Stuart Adamson was just a month beyond his 20th birthday when The Skids recorded five tracks for their first session for John Peel. Even more ridiculous and incredible is the fact that Richard Jobson was still too young to vote or legally buy a drink in a pub, and wouldn’t turn 18 for another five months (mind you, he looked about 25 years old at the time!)
mp3: The Skids – Of One Skin (Peel Session)
mp3: The Skids – Open Sound (Peel Session)
mp3: The Skids – Contusion (Peel Session)
mp3: The Skids – Night and Day (Peel Session)
mp3: The Skids – TV Stars (Peel Session)
It’s also worth noting Of One Skin is the sole track of those aired at this session that would find a place on the band’s debut album when it hit the shops just under a year later, an indication of just how fast things were moving and the ability of the songwriting duo to keep churning out tunes and lyrics. All the others would be relegated to the status of b-sides, and indeed TV Stars wouldn’t even be honoured with a studio recording, with just a live version appearing on the flip side of Into The Valley.
There is, as you’d expect, a sense of huge energy to the songs with that very distinctive sound that is can be attributed to the guitar skills of Stuart Adamson. At the time of the session, The Skids had just the one physical release, the Charles EP on No Bad Records, a label that had been the brainwave of Sandy Muir, the owner of a record shop in the town of Dunfermline.
But there was a real buzz among the London-based music industry that this group of young men, who all hailed from a community reliant economically on coal mining and other blue-collar industries, had a guitar prodigy (Peel had proclaimed Adamson as the Hendrix of the generation) and a punk-poet among its numbers (one with a sense of humour as evidenced by TV Stars), as well as a rhythm section in Tam Kellichan (drums) and Bill Simpson (bass) that was as good as any in the punk/new wave scene.

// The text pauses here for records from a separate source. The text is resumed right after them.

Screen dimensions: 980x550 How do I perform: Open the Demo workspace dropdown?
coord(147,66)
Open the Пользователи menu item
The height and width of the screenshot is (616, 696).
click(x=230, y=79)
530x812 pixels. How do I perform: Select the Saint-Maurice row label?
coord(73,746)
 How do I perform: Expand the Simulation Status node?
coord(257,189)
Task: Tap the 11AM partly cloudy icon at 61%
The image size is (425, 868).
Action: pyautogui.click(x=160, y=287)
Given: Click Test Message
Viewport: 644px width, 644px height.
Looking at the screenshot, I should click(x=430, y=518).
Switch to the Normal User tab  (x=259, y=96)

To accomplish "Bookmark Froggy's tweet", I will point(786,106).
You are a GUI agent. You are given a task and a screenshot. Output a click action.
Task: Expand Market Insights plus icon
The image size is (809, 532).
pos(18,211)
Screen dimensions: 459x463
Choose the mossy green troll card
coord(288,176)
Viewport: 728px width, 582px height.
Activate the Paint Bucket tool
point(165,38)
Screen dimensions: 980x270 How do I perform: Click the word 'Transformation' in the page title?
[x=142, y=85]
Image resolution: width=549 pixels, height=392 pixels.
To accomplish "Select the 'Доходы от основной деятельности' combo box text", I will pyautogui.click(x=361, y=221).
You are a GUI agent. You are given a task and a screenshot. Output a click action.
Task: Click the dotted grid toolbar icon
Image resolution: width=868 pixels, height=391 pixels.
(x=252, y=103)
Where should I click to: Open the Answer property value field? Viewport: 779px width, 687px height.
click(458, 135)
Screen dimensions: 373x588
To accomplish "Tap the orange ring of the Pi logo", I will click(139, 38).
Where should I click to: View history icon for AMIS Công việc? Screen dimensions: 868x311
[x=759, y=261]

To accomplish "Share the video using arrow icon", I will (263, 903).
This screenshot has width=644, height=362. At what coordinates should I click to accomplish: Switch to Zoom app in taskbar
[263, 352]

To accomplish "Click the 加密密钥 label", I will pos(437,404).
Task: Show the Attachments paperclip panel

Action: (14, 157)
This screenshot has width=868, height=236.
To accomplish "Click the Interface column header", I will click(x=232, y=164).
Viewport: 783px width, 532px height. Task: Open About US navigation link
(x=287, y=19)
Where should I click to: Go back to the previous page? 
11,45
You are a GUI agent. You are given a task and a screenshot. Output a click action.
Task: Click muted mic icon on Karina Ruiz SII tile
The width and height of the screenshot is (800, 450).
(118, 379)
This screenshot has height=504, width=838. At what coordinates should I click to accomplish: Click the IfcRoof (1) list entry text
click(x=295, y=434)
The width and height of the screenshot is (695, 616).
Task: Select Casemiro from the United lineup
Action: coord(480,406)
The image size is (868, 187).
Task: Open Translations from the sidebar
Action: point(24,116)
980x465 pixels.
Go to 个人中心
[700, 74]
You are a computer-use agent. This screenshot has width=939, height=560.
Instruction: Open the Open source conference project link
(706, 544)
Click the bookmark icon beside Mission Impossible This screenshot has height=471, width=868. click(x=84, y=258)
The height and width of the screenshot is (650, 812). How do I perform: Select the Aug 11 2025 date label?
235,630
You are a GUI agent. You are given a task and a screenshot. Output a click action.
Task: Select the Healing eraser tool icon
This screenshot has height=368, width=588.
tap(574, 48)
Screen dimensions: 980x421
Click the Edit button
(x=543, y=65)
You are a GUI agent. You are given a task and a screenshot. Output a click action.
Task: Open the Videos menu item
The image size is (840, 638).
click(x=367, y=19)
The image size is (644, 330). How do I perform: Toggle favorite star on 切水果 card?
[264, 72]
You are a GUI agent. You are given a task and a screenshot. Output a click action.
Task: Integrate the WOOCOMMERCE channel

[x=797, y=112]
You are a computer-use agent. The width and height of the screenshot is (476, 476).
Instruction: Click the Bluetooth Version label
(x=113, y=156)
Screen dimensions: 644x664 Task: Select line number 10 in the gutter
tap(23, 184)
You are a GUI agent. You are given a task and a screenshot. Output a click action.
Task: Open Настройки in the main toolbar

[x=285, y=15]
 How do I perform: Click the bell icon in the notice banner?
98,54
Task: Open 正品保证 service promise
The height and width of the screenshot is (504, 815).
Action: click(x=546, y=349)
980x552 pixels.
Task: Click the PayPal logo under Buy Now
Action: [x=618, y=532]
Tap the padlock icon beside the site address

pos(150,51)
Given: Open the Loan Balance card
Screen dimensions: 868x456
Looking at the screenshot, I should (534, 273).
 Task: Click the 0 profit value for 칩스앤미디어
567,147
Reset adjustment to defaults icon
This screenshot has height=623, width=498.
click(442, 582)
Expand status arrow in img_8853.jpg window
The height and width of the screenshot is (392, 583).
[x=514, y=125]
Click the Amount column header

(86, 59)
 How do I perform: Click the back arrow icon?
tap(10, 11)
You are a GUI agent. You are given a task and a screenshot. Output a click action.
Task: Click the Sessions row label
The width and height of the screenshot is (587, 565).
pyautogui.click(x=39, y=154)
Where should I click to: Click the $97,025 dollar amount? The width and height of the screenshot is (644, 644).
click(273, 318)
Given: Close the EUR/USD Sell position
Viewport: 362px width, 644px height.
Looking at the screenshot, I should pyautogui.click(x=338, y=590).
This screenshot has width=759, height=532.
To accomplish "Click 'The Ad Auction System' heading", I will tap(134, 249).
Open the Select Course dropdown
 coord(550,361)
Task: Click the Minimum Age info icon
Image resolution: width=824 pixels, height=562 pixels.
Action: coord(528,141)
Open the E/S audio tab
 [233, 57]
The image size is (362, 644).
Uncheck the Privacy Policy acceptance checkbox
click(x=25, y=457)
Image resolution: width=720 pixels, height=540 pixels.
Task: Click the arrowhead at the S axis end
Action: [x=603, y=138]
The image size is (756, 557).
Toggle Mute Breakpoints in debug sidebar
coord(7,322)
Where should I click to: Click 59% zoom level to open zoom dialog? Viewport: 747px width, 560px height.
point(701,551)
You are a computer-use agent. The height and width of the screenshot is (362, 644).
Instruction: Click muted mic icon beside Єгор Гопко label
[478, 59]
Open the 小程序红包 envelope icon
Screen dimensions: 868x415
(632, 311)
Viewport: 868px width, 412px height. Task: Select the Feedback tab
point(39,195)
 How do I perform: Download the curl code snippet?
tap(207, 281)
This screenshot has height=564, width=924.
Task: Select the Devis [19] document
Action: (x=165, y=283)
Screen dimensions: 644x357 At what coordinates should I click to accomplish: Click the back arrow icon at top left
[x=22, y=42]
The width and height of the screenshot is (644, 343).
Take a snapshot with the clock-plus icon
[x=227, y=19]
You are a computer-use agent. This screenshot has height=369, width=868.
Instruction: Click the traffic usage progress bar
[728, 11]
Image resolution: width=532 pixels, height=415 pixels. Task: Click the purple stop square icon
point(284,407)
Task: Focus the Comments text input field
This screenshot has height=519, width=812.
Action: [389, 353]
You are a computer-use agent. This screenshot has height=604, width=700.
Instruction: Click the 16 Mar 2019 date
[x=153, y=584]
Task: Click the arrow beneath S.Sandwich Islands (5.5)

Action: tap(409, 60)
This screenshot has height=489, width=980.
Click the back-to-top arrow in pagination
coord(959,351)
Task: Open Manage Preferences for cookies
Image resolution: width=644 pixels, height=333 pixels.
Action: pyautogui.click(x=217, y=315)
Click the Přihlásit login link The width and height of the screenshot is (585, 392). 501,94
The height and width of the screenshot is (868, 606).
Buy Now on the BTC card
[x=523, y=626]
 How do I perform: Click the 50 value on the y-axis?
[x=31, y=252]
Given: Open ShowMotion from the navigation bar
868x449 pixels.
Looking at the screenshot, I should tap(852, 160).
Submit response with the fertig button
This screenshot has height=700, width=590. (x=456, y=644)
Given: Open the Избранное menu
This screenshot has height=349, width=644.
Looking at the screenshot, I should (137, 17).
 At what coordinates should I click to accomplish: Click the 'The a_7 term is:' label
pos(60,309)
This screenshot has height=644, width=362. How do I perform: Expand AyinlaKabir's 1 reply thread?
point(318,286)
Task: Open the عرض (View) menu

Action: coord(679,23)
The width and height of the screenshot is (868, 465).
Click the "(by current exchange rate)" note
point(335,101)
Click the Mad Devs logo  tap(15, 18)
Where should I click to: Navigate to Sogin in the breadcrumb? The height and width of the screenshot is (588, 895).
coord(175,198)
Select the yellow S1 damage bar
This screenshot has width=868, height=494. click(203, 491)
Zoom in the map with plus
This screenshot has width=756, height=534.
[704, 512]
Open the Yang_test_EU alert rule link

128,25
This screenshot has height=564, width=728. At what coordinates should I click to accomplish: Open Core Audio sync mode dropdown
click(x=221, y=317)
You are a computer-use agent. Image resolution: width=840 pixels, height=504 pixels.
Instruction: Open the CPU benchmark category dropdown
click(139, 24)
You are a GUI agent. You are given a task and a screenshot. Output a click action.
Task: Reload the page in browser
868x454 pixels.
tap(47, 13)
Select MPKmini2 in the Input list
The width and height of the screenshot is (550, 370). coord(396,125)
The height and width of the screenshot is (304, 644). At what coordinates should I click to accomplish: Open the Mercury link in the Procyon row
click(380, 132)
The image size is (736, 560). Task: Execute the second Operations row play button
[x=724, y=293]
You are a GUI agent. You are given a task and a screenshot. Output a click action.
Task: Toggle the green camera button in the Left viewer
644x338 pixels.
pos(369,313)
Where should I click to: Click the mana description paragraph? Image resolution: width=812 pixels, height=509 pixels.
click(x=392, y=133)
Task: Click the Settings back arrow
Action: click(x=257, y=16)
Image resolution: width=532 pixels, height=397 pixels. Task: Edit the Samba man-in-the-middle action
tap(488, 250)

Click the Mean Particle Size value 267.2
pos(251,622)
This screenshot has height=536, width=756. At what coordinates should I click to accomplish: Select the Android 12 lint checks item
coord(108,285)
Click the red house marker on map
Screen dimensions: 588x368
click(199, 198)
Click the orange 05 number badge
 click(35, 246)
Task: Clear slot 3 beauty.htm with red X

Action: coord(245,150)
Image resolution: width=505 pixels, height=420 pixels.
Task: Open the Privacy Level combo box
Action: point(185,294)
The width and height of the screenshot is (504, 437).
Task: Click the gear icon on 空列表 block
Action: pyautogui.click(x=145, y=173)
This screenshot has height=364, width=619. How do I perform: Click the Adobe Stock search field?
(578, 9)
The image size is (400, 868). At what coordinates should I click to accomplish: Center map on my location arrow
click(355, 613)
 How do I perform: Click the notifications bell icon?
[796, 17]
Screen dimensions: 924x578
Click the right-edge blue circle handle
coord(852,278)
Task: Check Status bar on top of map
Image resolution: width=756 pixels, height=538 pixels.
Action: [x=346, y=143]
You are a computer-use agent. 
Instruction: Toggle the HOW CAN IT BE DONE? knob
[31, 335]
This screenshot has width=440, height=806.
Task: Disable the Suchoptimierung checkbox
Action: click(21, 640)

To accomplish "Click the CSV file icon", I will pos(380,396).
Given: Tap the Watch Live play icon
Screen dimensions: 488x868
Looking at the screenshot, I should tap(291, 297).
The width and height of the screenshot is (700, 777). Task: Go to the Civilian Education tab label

Just one week after the session, Virgin Records asked them to support Magazine at a gig in Glasgow, following which they signed them to an eight-album deal, something which in due course became something of an albatross around their collective necks and would play its part in the band’s gradual and messy demise within four years.
If time-travel was a genuine concept, and everyone was allowed one wish as part of it, I reckon getting myself along to that gig in 1978 would be high up on my list.